| Text section |
Decisions made in Tromsø can be found in [the meeting
memo.|/doc/admin/physical_meetings/tromso-2006-08-propnoun.html]

Postponed:

TODO:
# finish first version of the editing (__Sjur__)
# test editing of the xml files. If ok, then: (__Sjur, Thomas, Trond__)
# make terms-smX.xml <=== automatically from propernoun-sme-lex.xml (add nob as
  well) (the morphological section should be kept intact, in e.g.
  propernoun-sme-morph.txt) (__Sjur, Saara__)
# convert propernoun-($lang)-lex.txt to a derived file from common xml files
  (__Sjur, Tomi, Saara__)
# implement data synchronisation between [risten.no|http://www.risten.no] and
   the cvs repo, and possibly other servers (ie the G5 as an alternative server
   to the public risten.no - it might be faster and better suited than the
   official one; also local installations could be treated the same way)

| Short problem 1 |
Could you put the records from the line containing "The height and" through the end of the records into a numbered list, skipping blank lines and leaving out the pictures?

| Provided records |
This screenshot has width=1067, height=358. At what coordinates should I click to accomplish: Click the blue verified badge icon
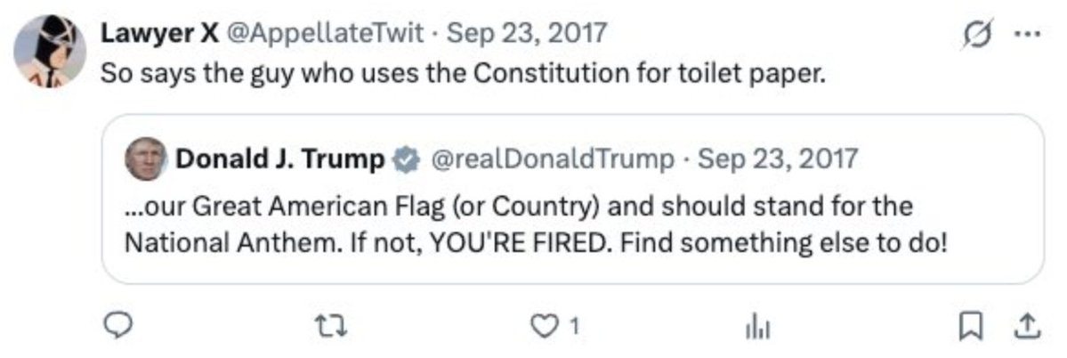404,160
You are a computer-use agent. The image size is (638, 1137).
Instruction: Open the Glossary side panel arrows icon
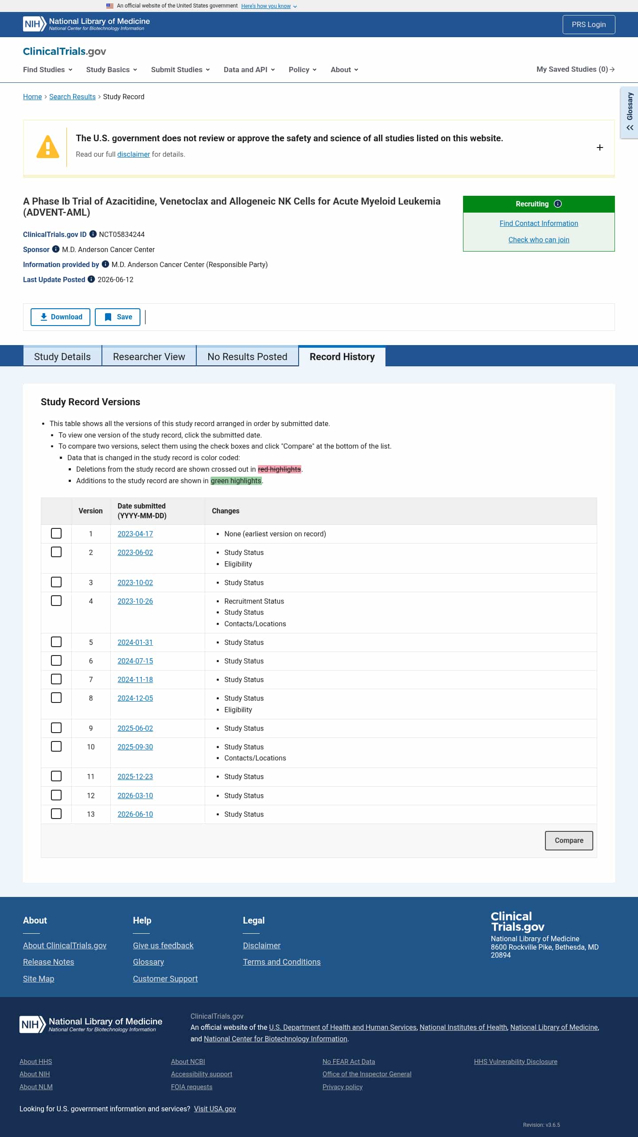coord(630,128)

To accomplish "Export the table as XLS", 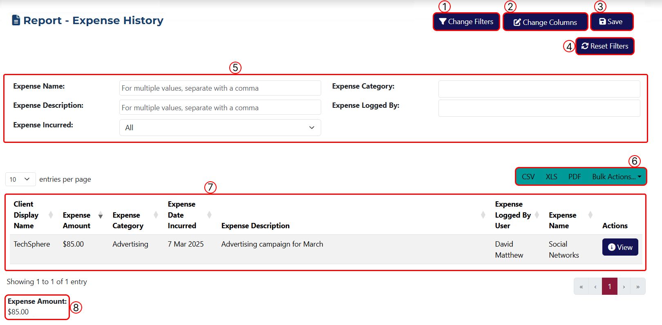I will [x=551, y=177].
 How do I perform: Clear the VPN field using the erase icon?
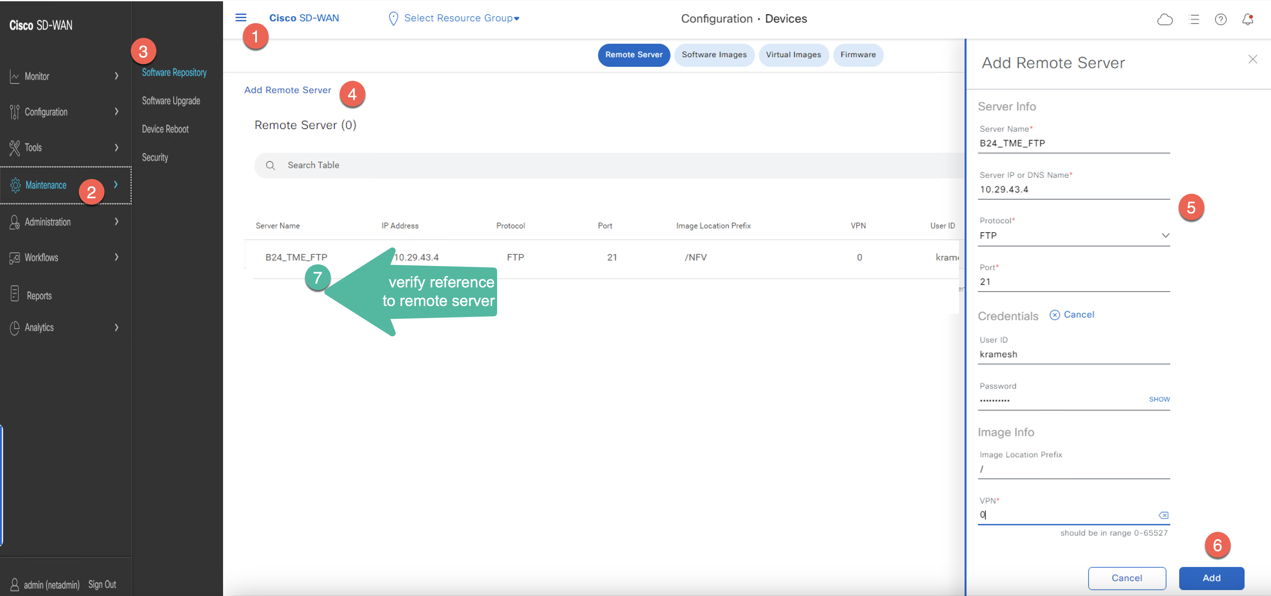click(x=1163, y=515)
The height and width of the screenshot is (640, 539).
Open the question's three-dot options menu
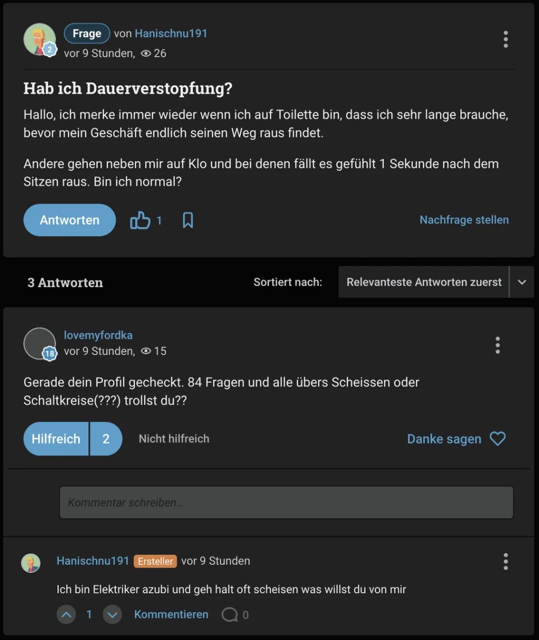point(505,39)
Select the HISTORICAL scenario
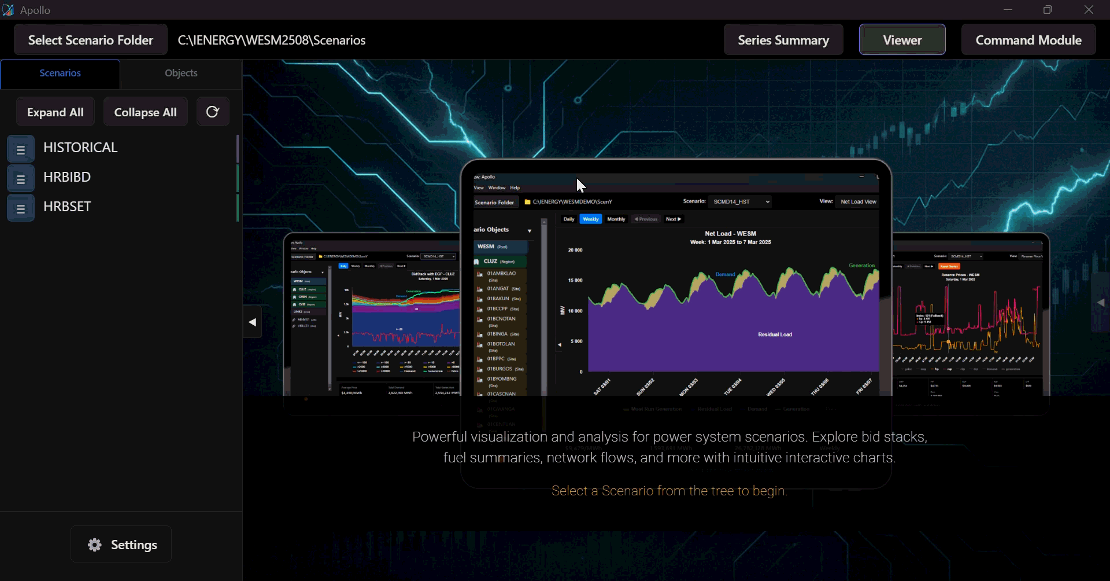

| Short problem 2 |
Can you output the stretch of the TODO notes from "propernoun-sme-morph.txt) (__Sjur, Saara__)" through "the same way)" word for word?

| Exercise answer 1 |
1. The height and width of the screenshot is (640, 539).
2. Open the question's three-dot options menu
3. point(505,39)
4. Select the HISTORICAL scenario

| Exercise answer 2 |
propernoun-sme-morph.txt) (__Sjur, Saara__)
# convert propernoun-($lang)-lex.txt to a derived file from common xml files
  (__Sjur, Tomi, Saara__)
# implement data synchronisation between [risten.no|http://www.risten.no] and
   the cvs repo, and possibly other servers (ie the G5 as an alternative server
   to the public risten.no - it might be faster and better suited than the
   official one; also local installations could be treated the same way)